Laut Firmenunterlagen sollte auf „höhere Weisung“ bereits 1943 eine neue Produktionsstätte entstehen. Wahrscheinlich erhielt das Vorhaben jedoch erst nach Einrichtung des „Jägerstabes“ – einer Koordinierungsstelle für Untertageverlagerungen der Luftwaffe – die notwendige Priorisierung. Im Mai 1944 erteilte das Rüstungslieferungsamt die formelle Genehmigung zur Teilverlagerung der Produktion nach Blankenburg.

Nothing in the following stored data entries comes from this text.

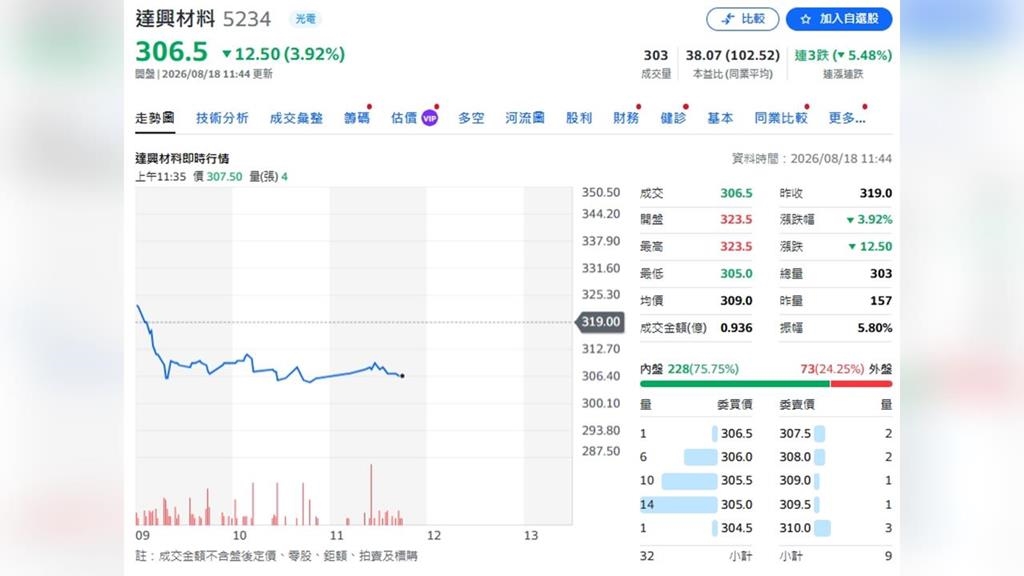Image resolution: width=1024 pixels, height=576 pixels.
Task: Expand the 更多... menu
Action: [846, 118]
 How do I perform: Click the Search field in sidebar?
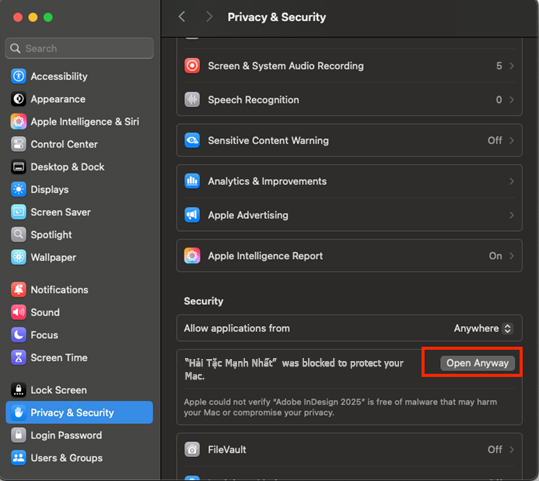pyautogui.click(x=79, y=48)
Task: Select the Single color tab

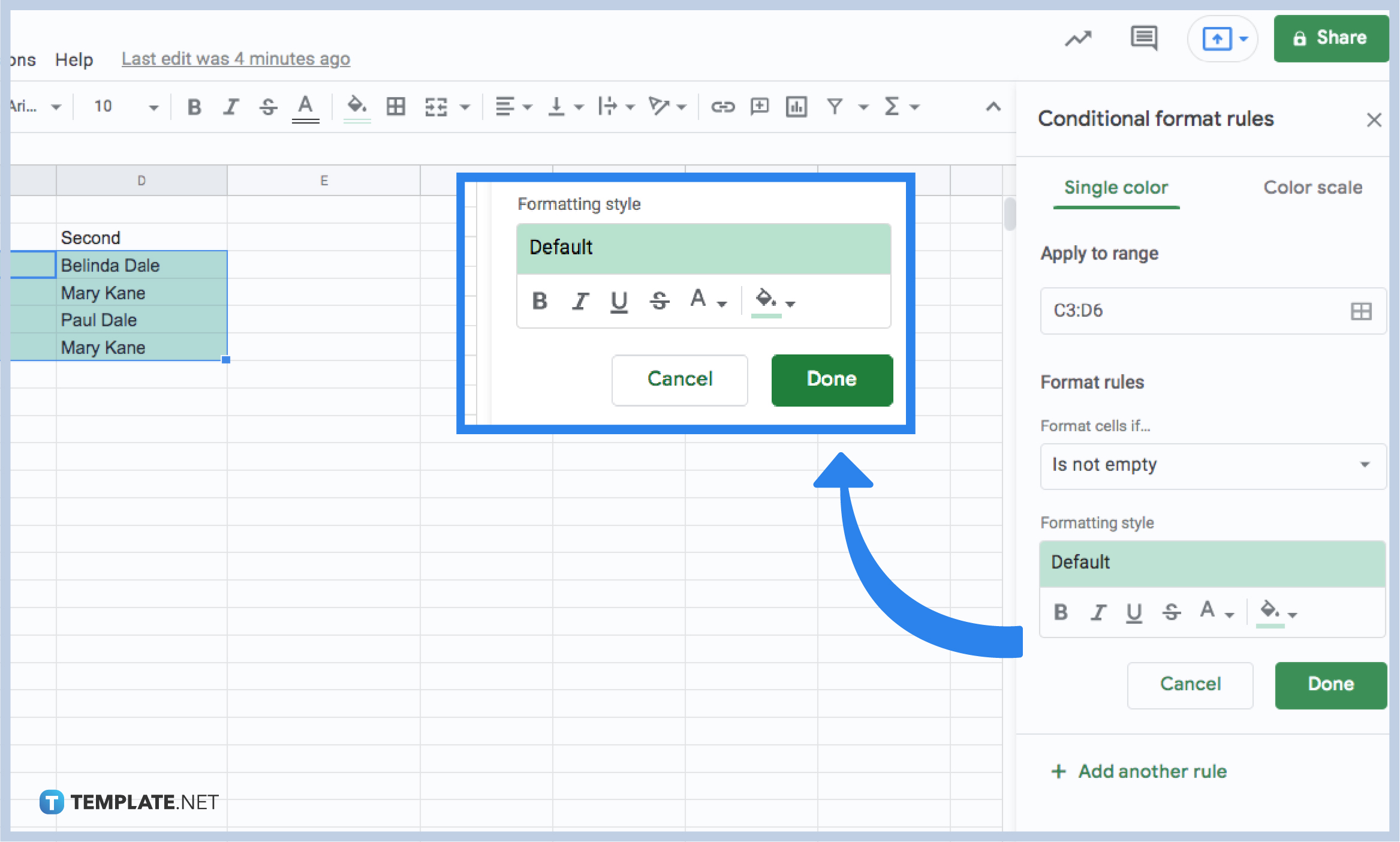Action: [x=1114, y=188]
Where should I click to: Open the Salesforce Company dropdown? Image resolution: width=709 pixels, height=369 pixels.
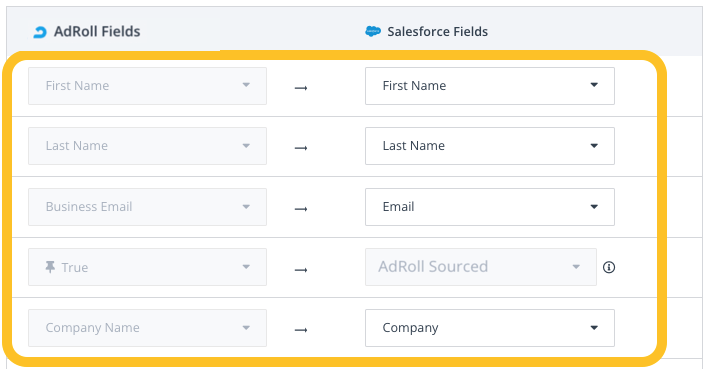point(490,328)
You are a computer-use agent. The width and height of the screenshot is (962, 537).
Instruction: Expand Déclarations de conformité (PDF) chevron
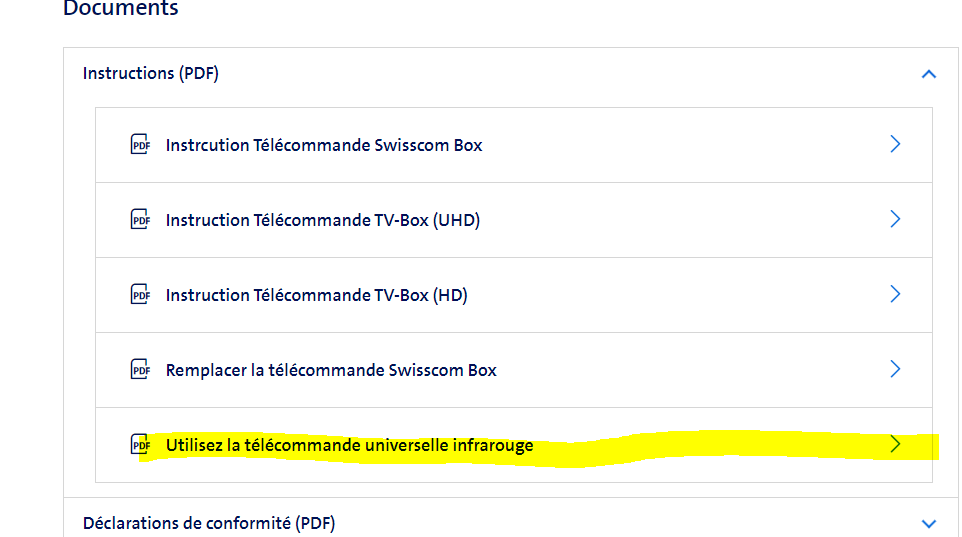coord(928,523)
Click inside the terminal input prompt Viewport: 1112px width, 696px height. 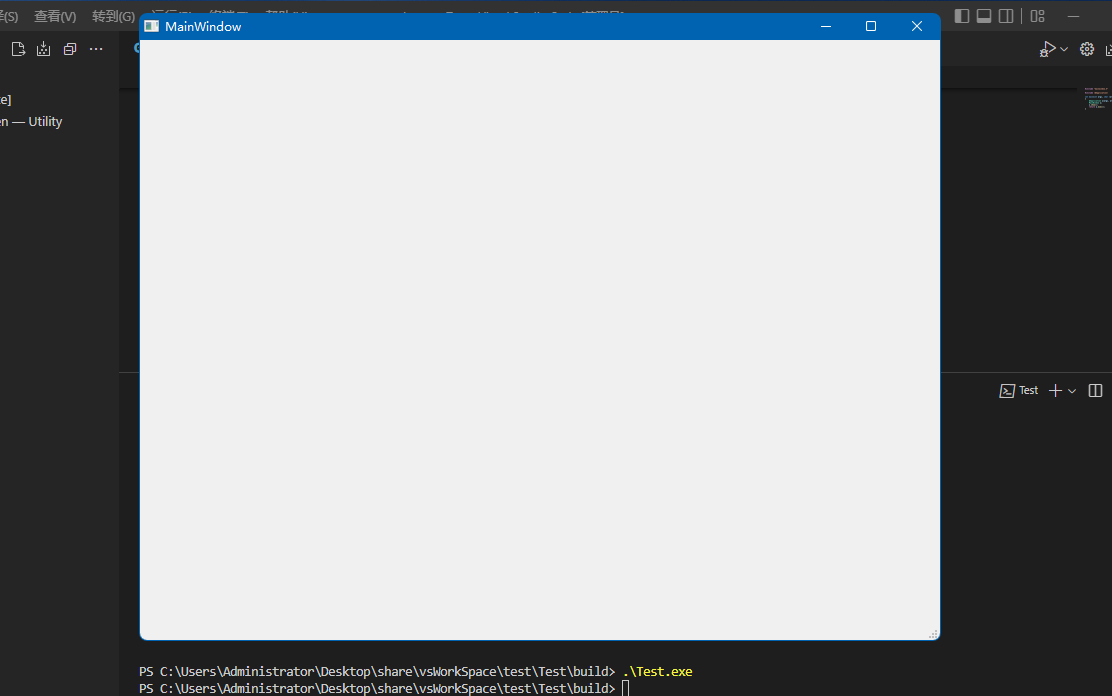click(627, 688)
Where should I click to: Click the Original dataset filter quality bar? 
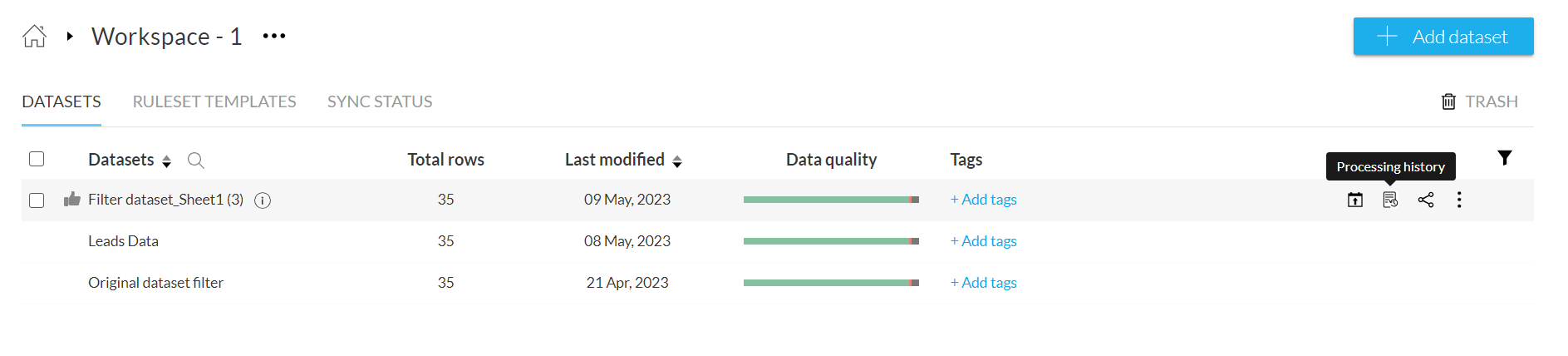pos(831,283)
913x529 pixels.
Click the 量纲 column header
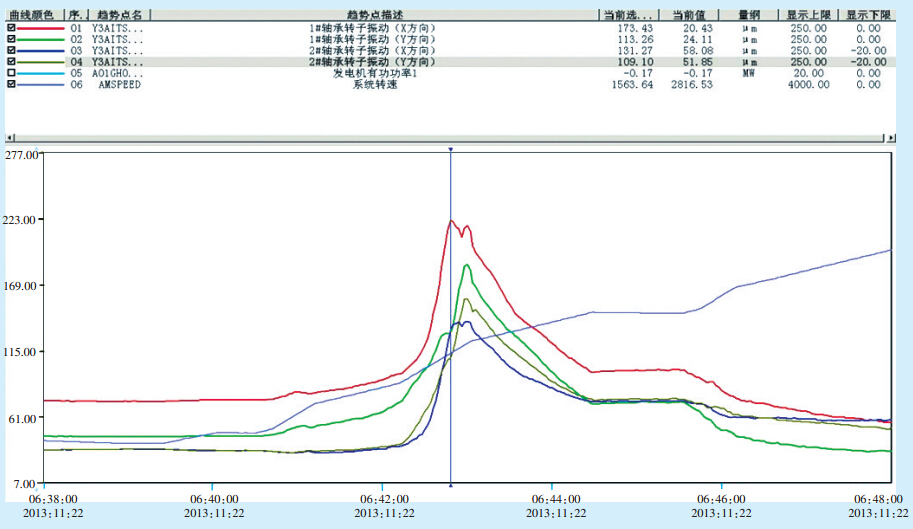pyautogui.click(x=749, y=16)
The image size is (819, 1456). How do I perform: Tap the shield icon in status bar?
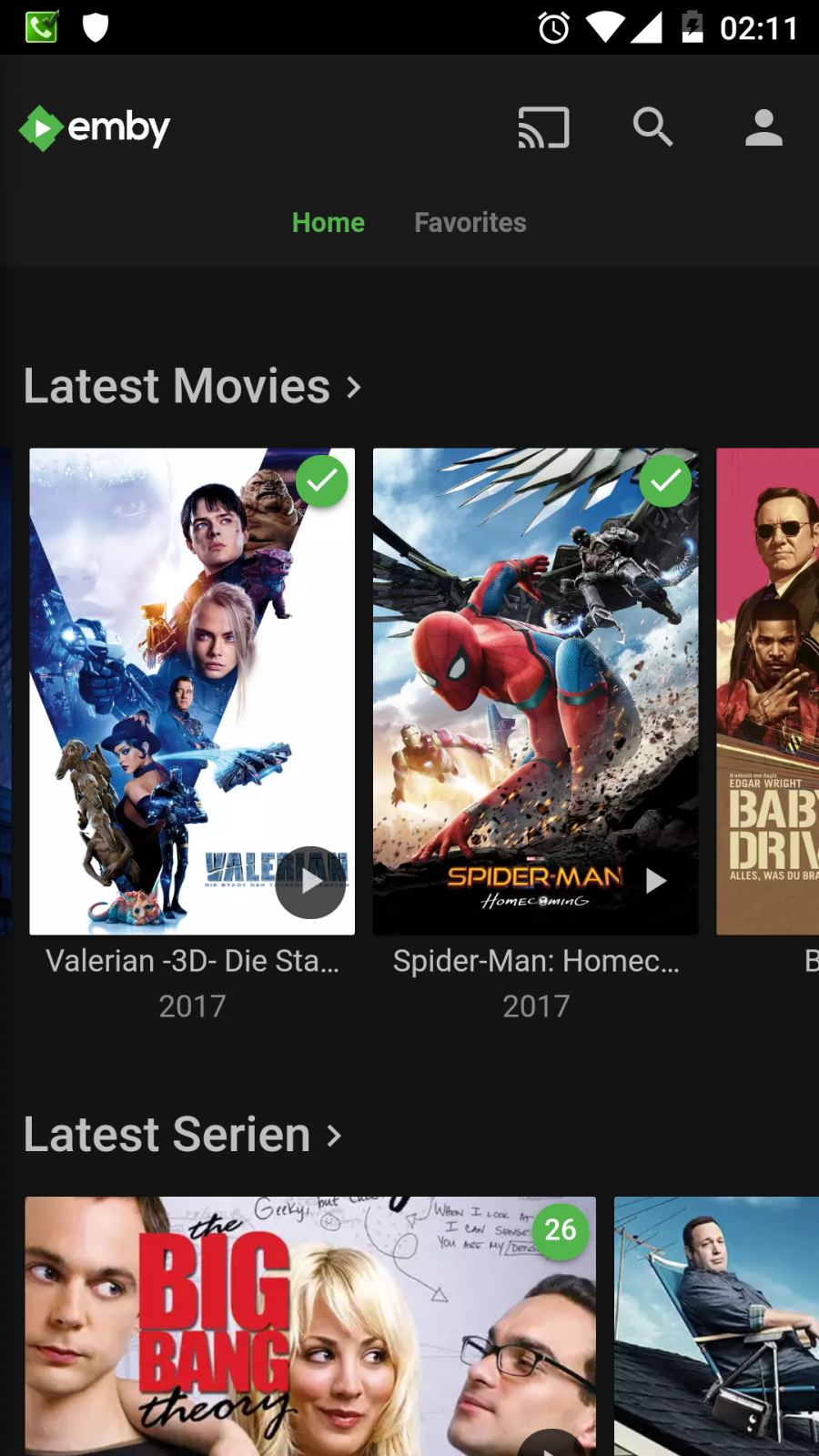(96, 27)
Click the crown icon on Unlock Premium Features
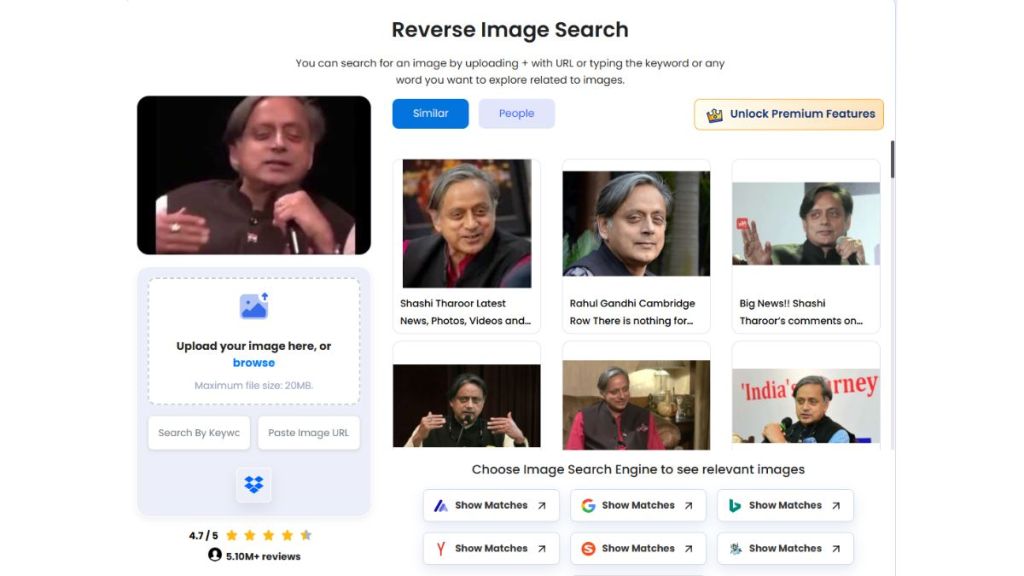Viewport: 1024px width, 576px height. [x=713, y=114]
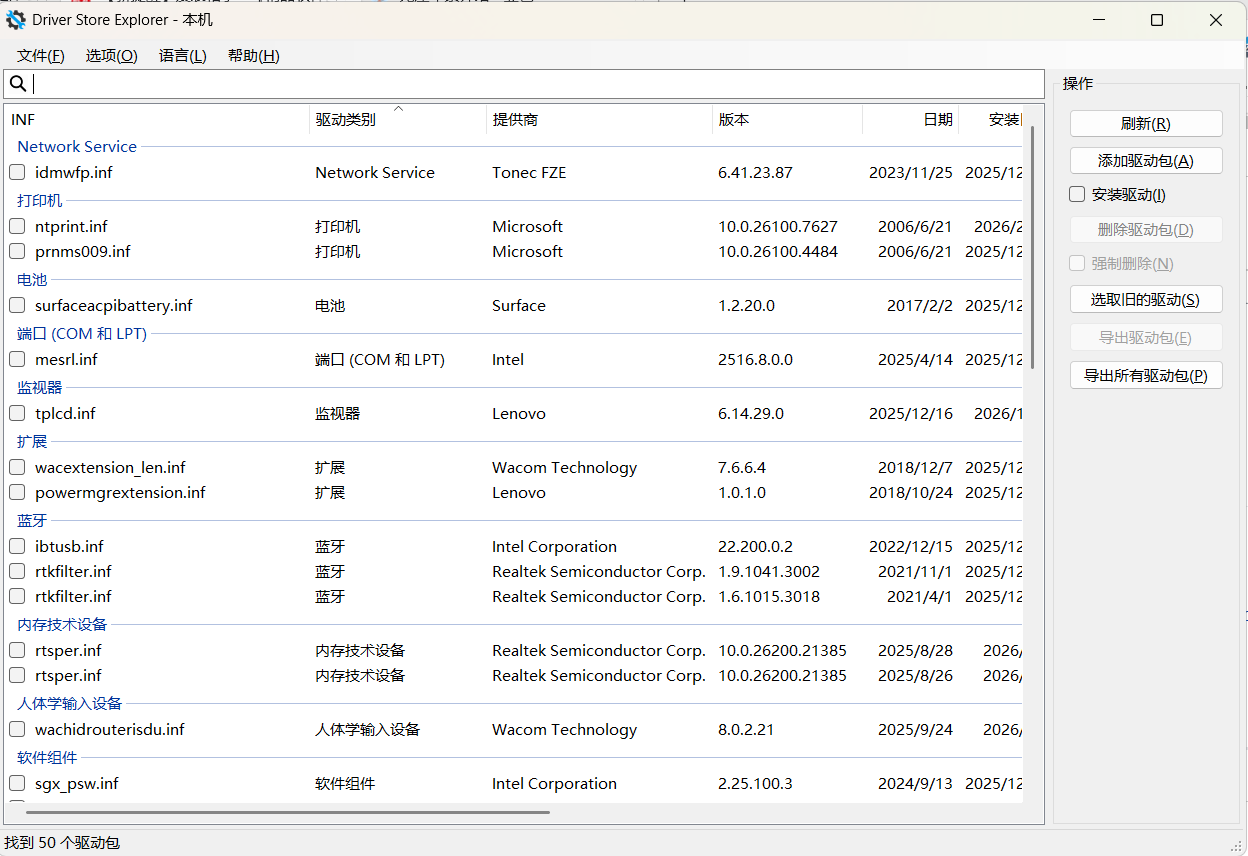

Der Ausbau erfolgte rund um den sogenannten Walter-Burchardt-Stollen, der ursprünglich die Verbindung zwischen der Grube „Braunesumpf“ und einer benachbarten Gießerei herstellte. Von diesem Hauptstollen aus wurden neue Querstollen in den Eichenberg getrieben, mit dem Ziel, eine unterirdische Fertigungsfläche von bis zu 20.000 Quadratmetern zu schaffen. Der interne Deckname „Kuha“ (für „Kurbelwellen Hamburg“) wurde aus Sicherheitsgründen schnell durch die neutral klingende Bezeichnung „Klosterwerke GmbH“ ersetzt. Die Durchführung der bergbaulichen Maßnahmen lag bei der Kruppschen Bergverwaltung Goslar, während die Organisation Todt – konkret die Einsatzgruppe IV Kyffhäuser – für Baukoordination und Zwangsarbeitereinsatz zuständig war. Das Reich verpflichtete sich zur Übernahme sämtlicher Kosten, die für die spätere Abrechnung separat verbucht werden sollten. Probleme entstanden durch die räumliche Nähe zur Bergbau AG Lothringen, die ebenfalls kriegswichtige Produktion betrieb. Es kam zu zahlreichen Konflikten, etwa wegen der unrechtmäßigen Nutzung von Unterkünften und Ablagerung von Bauschutt. Proteste der Bergbaugesellschaft blieben letztlich erfolglos.